Now-Steelers cornerback Brandon Boykin brought up an old topic when his initial remarks on being traded from the Eagles suggested that coach Chip Kelly wasn’t comfortable with black men.
But upon arriving at Steelers camp, Boykin tried to clarify his remarks, saying Kelly’s problem was more one of communication.
“When you’re a player, you want to be able to relate to your coach off the field,” Boykin said, via Jeremy Fowler of ESPN.com. “There were times he just didn’t talk to people. You would walk down the hallway, he wouldn’t say anything to you. I’m not saying he’s a racist in any way. . . .
“I felt a lot of guys in that locker room feel the same way. Of course, when you’re in the organization, you’re not going to voice your opinion. For me, I’ve always been a guy of honesty. Not trying to put anybody out in any way, but if you’re honest with me, I’ll be honest with you, and I felt like that honesty wasn’t there all the time.”

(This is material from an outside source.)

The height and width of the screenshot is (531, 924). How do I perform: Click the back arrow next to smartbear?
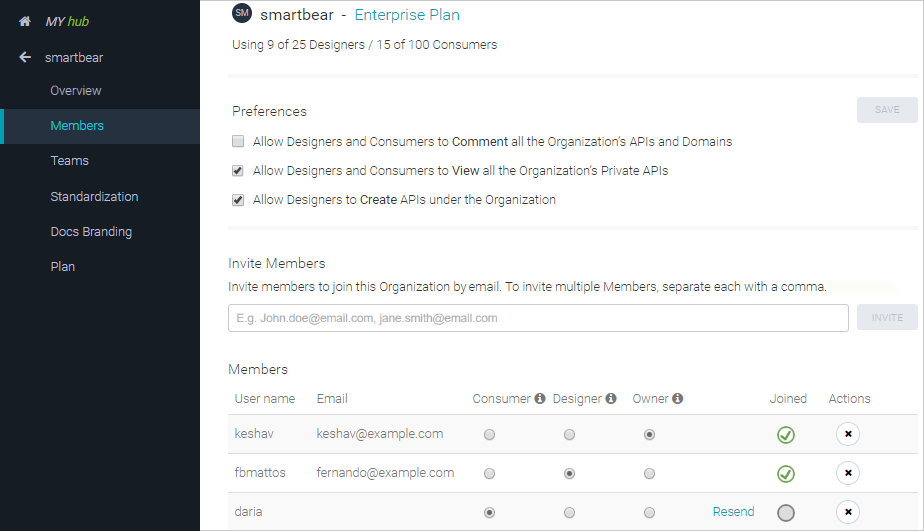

Boykin also said he was finished talking about Kelly, which is probably a good idea.
The idea of Kelly being racist, first broached by former Eagles running back LeSean McCoy, seemed ludicrous on its face. But Boykin’s initial remarks that Kelly was “uncomfortable around men of our culture,” can still be true while not equalling racism.
The group of people Kelly seems most uncomfortable with is people. He’s approached the NFL with a style which borders on Moneyball, only more ruthless — treating players like commodities to be maximized or brokered, rather than individuals with feelings.
It’s easier to sell that at the high levels of the NCAA, where the football coach is practically a deity whose power can be absolute. But as teenagers grow into adults, they’re going to want to feel respected. And if Kelly can’t figure out a way to strike that balance, he may eventually find himself more comfortable in the college game.